Start of Input for this task

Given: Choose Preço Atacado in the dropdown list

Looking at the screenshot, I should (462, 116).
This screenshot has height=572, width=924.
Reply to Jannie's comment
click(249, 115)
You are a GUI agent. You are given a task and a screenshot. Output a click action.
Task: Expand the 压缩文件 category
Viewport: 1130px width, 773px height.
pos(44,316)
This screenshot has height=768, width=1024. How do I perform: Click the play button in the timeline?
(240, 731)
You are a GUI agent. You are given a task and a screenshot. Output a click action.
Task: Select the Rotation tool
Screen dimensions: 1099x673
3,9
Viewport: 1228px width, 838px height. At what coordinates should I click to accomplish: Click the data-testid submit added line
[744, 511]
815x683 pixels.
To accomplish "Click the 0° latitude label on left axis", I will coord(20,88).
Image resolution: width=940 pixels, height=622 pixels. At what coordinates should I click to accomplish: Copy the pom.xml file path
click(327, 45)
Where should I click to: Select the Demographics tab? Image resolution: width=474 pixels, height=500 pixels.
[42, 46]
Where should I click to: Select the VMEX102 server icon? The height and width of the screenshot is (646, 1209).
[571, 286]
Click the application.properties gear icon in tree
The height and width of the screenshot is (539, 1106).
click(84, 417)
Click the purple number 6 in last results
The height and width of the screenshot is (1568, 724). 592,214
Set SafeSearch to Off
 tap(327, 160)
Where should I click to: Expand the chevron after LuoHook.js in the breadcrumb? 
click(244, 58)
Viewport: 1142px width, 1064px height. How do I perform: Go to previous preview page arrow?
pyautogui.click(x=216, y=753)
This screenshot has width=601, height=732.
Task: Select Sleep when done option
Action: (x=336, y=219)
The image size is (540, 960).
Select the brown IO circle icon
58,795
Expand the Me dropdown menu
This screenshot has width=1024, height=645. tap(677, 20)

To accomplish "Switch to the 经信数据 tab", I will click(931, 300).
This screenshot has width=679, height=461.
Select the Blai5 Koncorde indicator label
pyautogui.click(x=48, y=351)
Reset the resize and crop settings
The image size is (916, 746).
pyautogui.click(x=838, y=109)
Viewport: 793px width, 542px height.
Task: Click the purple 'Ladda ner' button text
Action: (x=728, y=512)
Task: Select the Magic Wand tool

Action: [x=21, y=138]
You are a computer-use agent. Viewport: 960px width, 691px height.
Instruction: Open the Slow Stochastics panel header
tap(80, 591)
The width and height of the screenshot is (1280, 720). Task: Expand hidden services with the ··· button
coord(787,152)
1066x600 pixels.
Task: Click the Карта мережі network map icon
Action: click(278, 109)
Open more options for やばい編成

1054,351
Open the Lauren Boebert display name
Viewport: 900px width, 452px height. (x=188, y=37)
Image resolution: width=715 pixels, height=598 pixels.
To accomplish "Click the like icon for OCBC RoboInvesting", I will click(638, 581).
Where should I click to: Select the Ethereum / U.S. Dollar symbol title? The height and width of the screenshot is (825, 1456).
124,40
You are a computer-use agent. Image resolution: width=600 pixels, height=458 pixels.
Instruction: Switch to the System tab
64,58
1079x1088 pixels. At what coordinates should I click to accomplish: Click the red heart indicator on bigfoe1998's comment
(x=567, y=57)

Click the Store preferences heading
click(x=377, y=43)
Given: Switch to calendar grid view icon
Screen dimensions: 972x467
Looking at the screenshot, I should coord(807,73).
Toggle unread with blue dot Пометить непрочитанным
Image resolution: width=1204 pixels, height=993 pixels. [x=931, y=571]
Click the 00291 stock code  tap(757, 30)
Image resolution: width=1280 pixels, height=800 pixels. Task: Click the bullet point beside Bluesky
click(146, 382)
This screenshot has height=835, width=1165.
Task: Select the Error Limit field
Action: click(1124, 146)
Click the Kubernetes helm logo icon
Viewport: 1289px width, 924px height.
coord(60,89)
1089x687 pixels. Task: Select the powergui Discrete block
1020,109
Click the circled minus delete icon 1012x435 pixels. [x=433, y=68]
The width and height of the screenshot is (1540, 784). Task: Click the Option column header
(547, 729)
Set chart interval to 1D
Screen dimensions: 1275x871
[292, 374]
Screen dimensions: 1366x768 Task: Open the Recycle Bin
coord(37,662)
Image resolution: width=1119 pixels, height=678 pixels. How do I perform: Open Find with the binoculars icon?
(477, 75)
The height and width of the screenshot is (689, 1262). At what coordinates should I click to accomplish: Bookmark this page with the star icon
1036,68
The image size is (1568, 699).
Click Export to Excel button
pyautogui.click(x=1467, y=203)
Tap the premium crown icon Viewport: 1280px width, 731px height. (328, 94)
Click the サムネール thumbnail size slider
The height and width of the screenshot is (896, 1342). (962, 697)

End of Input for this task

Task details: An exact reproduction of the listing is needed.

Problem solution:
Given: Choose Preço Atacado in the dropdown list

Looking at the screenshot, I should (462, 116).
This screenshot has height=572, width=924.
Reply to Jannie's comment
click(249, 115)
You are a GUI agent. You are given a task and a screenshot. Output a click action.
Task: Expand the 压缩文件 category
Viewport: 1130px width, 773px height.
pos(44,316)
This screenshot has height=768, width=1024. How do I perform: Click the play button in the timeline?
(240, 731)
You are a GUI agent. You are given a task and a screenshot. Output a click action.
Task: Select the Rotation tool
Screen dimensions: 1099x673
3,9
Viewport: 1228px width, 838px height. At what coordinates should I click to accomplish: Click the data-testid submit added line
[744, 511]
815x683 pixels.
To accomplish "Click the 0° latitude label on left axis", I will coord(20,88).
Image resolution: width=940 pixels, height=622 pixels. At what coordinates should I click to accomplish: Copy the pom.xml file path
click(327, 45)
Where should I click to: Select the Demographics tab? Image resolution: width=474 pixels, height=500 pixels.
[42, 46]
Where should I click to: Select the VMEX102 server icon? The height and width of the screenshot is (646, 1209).
[571, 286]
Click the application.properties gear icon in tree
The height and width of the screenshot is (539, 1106).
click(84, 417)
Click the purple number 6 in last results
The height and width of the screenshot is (1568, 724). 592,214
Set SafeSearch to Off
 tap(327, 160)
Where should I click to: Expand the chevron after LuoHook.js in the breadcrumb? 
click(244, 58)
Viewport: 1142px width, 1064px height. How do I perform: Go to previous preview page arrow?
pyautogui.click(x=216, y=753)
This screenshot has width=601, height=732.
Task: Select Sleep when done option
Action: (x=336, y=219)
The image size is (540, 960).
Select the brown IO circle icon
58,795
Expand the Me dropdown menu
This screenshot has width=1024, height=645. tap(677, 20)

To accomplish "Switch to the 经信数据 tab", I will click(931, 300).
This screenshot has width=679, height=461.
Select the Blai5 Koncorde indicator label
pyautogui.click(x=48, y=351)
Reset the resize and crop settings
The image size is (916, 746).
pyautogui.click(x=838, y=109)
Viewport: 793px width, 542px height.
Task: Click the purple 'Ladda ner' button text
Action: (x=728, y=512)
Task: Select the Magic Wand tool

Action: [x=21, y=138]
You are a computer-use agent. Viewport: 960px width, 691px height.
Instruction: Open the Slow Stochastics panel header
tap(80, 591)
The width and height of the screenshot is (1280, 720). Task: Expand hidden services with the ··· button
coord(787,152)
1066x600 pixels.
Task: Click the Карта мережі network map icon
Action: click(278, 109)
Open more options for やばい編成

1054,351
Open the Lauren Boebert display name
Viewport: 900px width, 452px height. (x=188, y=37)
Image resolution: width=715 pixels, height=598 pixels.
To accomplish "Click the like icon for OCBC RoboInvesting", I will click(638, 581).
Where should I click to: Select the Ethereum / U.S. Dollar symbol title? The height and width of the screenshot is (825, 1456).
124,40
You are a computer-use agent. Image resolution: width=600 pixels, height=458 pixels.
Instruction: Switch to the System tab
64,58
1079x1088 pixels. At what coordinates should I click to accomplish: Click the red heart indicator on bigfoe1998's comment
(x=567, y=57)

Click the Store preferences heading
click(x=377, y=43)
Given: Switch to calendar grid view icon
Screen dimensions: 972x467
Looking at the screenshot, I should coord(807,73).
Toggle unread with blue dot Пометить непрочитанным
Image resolution: width=1204 pixels, height=993 pixels. [x=931, y=571]
Click the 00291 stock code  tap(757, 30)
Image resolution: width=1280 pixels, height=800 pixels. Task: Click the bullet point beside Bluesky
click(146, 382)
This screenshot has height=835, width=1165.
Task: Select the Error Limit field
Action: click(1124, 146)
Click the Kubernetes helm logo icon
Viewport: 1289px width, 924px height.
coord(60,89)
1089x687 pixels. Task: Select the powergui Discrete block
1020,109
Click the circled minus delete icon 1012x435 pixels. [x=433, y=68]
The width and height of the screenshot is (1540, 784). Task: Click the Option column header
(547, 729)
Set chart interval to 1D
Screen dimensions: 1275x871
[292, 374]
Screen dimensions: 1366x768 Task: Open the Recycle Bin
coord(37,662)
Image resolution: width=1119 pixels, height=678 pixels. How do I perform: Open Find with the binoculars icon?
(477, 75)
The height and width of the screenshot is (689, 1262). At what coordinates should I click to accomplish: Bookmark this page with the star icon
1036,68
The image size is (1568, 699).
Click Export to Excel button
pyautogui.click(x=1467, y=203)
Tap the premium crown icon Viewport: 1280px width, 731px height. (328, 94)
Click the サムネール thumbnail size slider
The height and width of the screenshot is (896, 1342). (962, 697)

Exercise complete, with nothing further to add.